Truss, and her new Chancellor of the Exchequer Kwasi Kwarteng, had announced a new “growth plan” on Sept. 23 that would give the wealthy tax cuts while forcing vast government borrowing to flip the UK’s economy out of years of stagnant growth.
According to Press TV, in reaction to the Truss government’s new plan, the British pound plunged to its lowest exchange rate in half a century, creating turmoil in political and economic rings.
In a blow to the Truss government’s prestige, Kwarteng on Monday released a statement saying, “We get it, and we have listened,” the new “growth plan” has become a distraction from the previous efforts to help households through a difficult time. “As a result, I’m announcing we are not proceeding with the abolition of the 45p tax rate.

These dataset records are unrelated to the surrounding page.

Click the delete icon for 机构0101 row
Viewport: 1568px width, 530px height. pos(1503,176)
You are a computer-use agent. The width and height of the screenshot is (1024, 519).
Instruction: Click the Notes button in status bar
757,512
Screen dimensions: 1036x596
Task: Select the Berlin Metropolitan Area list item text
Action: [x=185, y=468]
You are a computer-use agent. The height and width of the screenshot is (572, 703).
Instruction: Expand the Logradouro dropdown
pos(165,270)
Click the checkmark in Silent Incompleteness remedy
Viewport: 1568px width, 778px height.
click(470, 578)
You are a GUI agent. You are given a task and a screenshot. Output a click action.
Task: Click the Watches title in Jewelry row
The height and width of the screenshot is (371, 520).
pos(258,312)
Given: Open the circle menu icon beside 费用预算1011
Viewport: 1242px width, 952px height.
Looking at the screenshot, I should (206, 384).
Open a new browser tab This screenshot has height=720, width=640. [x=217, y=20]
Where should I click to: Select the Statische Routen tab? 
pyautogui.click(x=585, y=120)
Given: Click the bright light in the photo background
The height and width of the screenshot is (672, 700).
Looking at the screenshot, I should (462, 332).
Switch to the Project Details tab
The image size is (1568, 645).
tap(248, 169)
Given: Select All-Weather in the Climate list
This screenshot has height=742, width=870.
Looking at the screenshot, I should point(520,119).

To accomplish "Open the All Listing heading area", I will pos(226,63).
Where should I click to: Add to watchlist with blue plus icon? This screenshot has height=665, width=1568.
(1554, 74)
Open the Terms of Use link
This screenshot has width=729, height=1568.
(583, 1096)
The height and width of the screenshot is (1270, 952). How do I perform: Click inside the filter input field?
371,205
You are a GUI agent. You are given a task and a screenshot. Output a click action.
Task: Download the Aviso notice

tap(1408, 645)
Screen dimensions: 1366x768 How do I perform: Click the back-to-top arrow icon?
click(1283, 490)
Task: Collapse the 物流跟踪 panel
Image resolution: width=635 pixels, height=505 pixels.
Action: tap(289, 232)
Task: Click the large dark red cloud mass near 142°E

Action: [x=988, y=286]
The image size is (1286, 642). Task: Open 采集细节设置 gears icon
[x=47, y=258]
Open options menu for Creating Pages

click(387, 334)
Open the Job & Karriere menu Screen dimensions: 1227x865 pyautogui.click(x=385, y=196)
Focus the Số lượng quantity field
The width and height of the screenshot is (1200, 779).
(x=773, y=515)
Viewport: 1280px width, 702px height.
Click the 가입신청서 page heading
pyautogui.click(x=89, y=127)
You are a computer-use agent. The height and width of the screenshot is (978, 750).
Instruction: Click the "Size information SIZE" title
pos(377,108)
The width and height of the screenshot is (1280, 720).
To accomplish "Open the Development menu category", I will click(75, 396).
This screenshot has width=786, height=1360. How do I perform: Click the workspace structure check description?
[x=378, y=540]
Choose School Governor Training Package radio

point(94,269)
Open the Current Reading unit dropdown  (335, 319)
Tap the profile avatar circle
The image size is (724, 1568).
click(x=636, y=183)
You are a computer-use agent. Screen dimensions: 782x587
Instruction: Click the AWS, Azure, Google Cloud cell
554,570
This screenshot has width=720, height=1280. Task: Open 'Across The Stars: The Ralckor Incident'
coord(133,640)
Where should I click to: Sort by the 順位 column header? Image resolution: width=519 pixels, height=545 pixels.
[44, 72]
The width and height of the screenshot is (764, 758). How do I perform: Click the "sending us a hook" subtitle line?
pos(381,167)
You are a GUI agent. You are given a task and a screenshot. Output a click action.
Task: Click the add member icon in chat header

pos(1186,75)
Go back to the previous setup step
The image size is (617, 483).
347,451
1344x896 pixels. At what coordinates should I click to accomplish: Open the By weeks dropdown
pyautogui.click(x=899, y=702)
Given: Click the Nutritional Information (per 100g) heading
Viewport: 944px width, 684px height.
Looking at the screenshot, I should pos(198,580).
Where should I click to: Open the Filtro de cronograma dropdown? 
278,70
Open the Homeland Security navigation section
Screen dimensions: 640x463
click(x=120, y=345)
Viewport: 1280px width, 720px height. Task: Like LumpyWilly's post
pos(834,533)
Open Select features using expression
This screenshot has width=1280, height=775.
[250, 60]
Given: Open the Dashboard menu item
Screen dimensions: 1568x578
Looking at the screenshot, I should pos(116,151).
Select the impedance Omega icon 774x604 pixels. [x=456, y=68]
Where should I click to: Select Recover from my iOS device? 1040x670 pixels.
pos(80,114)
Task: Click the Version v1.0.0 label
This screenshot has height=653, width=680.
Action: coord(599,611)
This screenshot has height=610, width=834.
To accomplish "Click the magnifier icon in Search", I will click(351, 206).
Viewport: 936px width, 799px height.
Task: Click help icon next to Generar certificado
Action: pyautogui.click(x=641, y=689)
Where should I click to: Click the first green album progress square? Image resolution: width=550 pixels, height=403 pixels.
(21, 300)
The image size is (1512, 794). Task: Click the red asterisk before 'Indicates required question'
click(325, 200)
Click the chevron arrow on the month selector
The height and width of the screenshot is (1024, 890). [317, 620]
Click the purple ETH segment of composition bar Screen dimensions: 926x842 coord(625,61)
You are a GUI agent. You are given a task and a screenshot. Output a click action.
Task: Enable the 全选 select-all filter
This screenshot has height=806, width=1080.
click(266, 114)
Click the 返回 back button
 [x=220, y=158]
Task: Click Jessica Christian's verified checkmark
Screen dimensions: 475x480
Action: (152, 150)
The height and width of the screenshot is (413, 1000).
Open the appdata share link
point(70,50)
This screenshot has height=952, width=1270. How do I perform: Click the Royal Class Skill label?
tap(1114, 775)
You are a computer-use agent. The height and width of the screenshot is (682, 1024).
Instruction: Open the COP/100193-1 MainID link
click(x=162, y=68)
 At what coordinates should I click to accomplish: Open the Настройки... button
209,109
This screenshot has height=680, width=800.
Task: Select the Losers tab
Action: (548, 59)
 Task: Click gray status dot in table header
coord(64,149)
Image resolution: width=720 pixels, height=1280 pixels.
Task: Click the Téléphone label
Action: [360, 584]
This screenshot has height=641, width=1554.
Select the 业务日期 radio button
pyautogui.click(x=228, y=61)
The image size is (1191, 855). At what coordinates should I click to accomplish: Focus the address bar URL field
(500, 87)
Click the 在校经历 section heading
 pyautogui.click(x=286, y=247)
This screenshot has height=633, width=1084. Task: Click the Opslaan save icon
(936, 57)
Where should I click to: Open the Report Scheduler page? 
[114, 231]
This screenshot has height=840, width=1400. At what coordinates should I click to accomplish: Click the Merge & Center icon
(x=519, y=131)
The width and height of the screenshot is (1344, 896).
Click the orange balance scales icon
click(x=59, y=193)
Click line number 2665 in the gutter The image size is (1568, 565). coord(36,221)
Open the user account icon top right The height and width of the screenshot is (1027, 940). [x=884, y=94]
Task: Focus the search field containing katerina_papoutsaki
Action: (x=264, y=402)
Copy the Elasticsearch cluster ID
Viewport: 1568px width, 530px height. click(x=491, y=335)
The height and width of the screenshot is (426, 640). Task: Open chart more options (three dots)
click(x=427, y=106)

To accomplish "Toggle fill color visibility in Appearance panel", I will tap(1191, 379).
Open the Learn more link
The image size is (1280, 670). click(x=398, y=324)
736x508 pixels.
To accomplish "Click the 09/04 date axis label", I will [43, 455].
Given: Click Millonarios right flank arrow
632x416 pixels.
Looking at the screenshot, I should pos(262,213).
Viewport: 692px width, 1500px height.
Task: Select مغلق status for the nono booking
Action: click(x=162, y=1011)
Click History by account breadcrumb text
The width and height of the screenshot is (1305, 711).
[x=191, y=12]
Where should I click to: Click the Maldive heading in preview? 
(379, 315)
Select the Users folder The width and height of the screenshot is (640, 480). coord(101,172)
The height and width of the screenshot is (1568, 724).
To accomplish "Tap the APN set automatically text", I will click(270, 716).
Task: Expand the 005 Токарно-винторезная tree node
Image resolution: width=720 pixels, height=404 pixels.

The decision to reverse course is likely to put Truss and Kwarteng under huge pressure, less than four weeks after they came to power.
Already, more than half of the public are saying they have no confidence in the Conservative prime minister as the leader of the country.
Britain has changed four prime ministers in the last six politically tumultuous years.
“Too soon to say”
Anand Menon, a professor of European politics and foreign affairs at King’s College London and director for the UK in a Changing Europe think tank, noted that at this early stage of Truss’ premiership it was too soon to make predictions on her future.
Menon suggested that public confidence in Truss could rise in the coming months if her government’s “minibudget” an emergency package of measures achieved its aim of effectively reducing the strain of the cost of the living crisis on households and businesses.
Menon said, in addition to that, much more would depend on how the opposition Labour Party would seize the crisis as an opportunity to boost itself as a government-in-waiting.
He said it “hinges on Labour banging home the message” that “this is the government for the few.”